Eos, goddess of the dawn, loved him so fiercely she begged Zeus to make him immortal — but forgot to ask for eternal youth. Tithonus aged without end, his body withering to nothing while death refused to come, until only a cicada's dry chirp remained.

Mythology & Lore

Beloved of the Dawn

Tithonus was a prince of Troy, son of King Laomedon and brother of Priam. Eos, the rosy-fingered goddess of the dawn, carried him away to her golden palace at the edges of the world. Deeply in love, she implored Zeus to grant him immortality so they might remain together forever. Zeus granted the request. But Eos, in her haste, forgot to ask for eternal youth.
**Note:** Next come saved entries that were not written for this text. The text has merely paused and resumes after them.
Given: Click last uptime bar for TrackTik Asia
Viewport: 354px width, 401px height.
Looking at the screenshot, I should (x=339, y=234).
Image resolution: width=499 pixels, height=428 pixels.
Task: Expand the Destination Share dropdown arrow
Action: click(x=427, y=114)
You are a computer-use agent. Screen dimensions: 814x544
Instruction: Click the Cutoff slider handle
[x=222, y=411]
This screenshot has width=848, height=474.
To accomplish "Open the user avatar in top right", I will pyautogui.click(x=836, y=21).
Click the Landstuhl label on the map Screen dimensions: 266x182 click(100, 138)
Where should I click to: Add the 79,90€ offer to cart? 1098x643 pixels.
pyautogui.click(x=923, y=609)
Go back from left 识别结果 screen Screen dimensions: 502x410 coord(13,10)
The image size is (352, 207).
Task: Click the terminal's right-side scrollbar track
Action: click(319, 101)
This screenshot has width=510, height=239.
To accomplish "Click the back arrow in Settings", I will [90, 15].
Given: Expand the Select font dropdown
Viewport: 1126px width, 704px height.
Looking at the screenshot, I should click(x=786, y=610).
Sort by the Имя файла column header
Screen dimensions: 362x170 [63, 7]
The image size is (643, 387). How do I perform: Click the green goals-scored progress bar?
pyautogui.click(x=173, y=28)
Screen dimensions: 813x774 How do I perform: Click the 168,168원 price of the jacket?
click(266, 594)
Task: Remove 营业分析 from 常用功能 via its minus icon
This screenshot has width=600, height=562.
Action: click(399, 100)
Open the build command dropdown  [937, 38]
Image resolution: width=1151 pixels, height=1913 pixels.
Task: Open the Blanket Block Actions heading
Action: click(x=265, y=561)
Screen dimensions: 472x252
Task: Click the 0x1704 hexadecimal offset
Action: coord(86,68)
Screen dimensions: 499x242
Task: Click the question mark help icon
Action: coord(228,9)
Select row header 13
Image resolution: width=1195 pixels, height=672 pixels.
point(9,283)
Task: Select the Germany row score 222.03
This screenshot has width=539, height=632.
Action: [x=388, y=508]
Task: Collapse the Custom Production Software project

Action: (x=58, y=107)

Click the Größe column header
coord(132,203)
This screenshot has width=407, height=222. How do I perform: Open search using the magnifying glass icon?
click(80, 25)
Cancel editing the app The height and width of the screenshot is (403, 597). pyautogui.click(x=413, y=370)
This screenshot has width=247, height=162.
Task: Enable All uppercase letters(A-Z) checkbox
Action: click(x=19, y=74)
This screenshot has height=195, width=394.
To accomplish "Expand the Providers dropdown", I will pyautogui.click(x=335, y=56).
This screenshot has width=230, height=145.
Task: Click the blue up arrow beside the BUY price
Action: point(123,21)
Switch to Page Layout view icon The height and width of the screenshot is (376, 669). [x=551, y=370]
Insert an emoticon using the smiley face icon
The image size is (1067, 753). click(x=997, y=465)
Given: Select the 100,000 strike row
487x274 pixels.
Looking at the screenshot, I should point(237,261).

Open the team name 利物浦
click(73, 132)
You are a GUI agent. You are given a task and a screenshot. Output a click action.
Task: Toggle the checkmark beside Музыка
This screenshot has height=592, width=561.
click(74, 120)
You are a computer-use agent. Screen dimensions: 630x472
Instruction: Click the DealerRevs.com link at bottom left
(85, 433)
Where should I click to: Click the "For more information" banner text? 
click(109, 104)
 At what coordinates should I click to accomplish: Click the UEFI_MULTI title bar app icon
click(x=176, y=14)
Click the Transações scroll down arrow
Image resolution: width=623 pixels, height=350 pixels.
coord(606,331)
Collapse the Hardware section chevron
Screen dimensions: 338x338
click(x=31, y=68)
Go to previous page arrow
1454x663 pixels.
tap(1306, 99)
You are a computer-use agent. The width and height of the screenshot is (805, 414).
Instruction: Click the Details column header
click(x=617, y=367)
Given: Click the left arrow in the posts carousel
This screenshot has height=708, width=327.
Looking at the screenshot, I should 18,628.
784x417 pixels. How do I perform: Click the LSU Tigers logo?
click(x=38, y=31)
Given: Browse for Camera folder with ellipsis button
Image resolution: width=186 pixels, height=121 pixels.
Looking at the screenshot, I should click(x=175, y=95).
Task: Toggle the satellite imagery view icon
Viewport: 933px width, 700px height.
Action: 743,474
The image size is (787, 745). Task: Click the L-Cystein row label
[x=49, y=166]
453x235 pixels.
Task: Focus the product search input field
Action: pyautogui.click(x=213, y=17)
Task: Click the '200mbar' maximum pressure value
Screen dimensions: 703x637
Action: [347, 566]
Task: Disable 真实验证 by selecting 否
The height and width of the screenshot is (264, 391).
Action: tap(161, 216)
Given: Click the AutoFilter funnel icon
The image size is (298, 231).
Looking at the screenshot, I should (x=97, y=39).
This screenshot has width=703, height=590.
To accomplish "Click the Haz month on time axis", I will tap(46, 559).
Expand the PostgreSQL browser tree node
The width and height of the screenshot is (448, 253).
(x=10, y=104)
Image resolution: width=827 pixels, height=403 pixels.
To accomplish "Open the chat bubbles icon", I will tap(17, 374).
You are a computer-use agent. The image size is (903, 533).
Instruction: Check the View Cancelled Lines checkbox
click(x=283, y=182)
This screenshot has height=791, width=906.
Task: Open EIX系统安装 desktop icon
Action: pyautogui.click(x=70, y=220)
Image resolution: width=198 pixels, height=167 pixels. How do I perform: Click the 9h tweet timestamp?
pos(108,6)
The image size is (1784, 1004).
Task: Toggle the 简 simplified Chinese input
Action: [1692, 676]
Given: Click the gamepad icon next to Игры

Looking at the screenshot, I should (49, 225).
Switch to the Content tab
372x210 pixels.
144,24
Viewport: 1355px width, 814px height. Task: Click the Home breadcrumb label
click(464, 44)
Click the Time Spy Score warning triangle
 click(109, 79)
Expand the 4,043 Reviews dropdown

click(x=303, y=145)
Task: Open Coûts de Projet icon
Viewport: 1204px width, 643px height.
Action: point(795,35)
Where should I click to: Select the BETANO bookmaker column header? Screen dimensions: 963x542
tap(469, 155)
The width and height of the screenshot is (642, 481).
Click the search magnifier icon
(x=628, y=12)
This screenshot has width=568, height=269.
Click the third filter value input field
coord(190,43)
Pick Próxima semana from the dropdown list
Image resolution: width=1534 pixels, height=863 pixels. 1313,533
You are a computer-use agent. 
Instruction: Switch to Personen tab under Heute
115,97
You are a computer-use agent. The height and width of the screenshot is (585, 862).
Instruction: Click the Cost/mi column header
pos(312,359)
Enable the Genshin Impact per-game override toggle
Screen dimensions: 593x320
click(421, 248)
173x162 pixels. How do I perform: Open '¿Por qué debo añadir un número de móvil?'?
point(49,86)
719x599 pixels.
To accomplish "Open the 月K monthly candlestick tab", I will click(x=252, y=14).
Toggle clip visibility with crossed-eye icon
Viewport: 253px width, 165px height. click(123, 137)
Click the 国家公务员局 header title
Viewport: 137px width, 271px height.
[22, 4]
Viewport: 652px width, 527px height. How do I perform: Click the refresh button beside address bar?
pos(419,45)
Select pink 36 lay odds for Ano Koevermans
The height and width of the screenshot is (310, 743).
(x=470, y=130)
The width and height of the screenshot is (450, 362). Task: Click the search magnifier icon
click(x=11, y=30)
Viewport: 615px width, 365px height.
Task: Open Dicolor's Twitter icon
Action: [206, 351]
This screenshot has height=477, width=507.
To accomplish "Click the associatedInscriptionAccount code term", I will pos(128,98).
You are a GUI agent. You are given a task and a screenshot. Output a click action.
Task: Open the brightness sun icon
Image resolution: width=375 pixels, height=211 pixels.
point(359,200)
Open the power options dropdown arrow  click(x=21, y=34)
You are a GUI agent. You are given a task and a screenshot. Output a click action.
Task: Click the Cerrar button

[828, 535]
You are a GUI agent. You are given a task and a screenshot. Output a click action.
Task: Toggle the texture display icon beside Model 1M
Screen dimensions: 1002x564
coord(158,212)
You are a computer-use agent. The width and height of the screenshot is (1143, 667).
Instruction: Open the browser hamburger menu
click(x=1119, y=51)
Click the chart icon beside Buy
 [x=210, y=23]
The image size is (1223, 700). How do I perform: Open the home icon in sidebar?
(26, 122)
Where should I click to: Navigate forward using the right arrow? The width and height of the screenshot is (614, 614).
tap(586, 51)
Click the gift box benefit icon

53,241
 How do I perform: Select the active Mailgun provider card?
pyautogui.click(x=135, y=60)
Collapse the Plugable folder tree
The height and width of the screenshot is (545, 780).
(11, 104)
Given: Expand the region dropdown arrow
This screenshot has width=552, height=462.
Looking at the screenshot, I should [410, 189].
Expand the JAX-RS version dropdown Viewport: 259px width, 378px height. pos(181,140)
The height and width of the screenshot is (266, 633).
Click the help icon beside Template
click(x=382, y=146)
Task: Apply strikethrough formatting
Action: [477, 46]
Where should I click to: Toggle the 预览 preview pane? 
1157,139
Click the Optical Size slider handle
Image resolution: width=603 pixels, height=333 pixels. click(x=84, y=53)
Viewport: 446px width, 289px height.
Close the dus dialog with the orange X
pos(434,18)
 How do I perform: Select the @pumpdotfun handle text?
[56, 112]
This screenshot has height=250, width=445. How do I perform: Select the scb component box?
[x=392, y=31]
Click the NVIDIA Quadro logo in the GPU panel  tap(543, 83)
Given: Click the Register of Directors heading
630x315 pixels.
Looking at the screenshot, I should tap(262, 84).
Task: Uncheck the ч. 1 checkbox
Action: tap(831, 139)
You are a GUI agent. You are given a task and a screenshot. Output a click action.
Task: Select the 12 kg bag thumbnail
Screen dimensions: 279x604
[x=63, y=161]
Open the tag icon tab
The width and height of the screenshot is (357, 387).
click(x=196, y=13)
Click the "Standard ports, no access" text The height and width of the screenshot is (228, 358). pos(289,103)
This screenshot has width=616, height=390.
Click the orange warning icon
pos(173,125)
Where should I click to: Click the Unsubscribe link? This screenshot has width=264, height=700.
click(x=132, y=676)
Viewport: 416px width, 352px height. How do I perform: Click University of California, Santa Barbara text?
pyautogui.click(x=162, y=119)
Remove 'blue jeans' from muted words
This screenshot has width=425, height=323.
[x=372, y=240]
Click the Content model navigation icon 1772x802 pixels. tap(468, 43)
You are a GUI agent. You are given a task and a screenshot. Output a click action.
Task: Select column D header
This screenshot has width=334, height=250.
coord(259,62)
At first, the omission went unnoticed. Tithonus lived on at the rim of the world where Eos rose each morning. But as the years passed, age began to claim him even as death could not. His hair whitened and his body withered. He could not die. Eos shut him away in a chamber, where his voice babbled endlessly but his body had shrunk to almost nothing.

The Cicada

In later traditions, the gods transformed Tithonus into a cicada — an insect the Greeks associated with immortality because of its ceaseless chirping and its capacity to shed its skin. The cicada's endless song echoed Tithonus's babbling voice; its dry, shriveled body mirrored his withered form. The metamorphosis was not a rescue but a final diminishment: Tithonus persisted as a creature of pure sound, stripped of everything that had once made him human.

In the Homeric Hymn to Aphrodite, Aphrodite tells Anchises she will not ask Zeus for his immortality — she has seen what it did to Tithonus. Sappho recalled him in her own old age: even the rosy-armed Dawn could not keep her beloved from withering.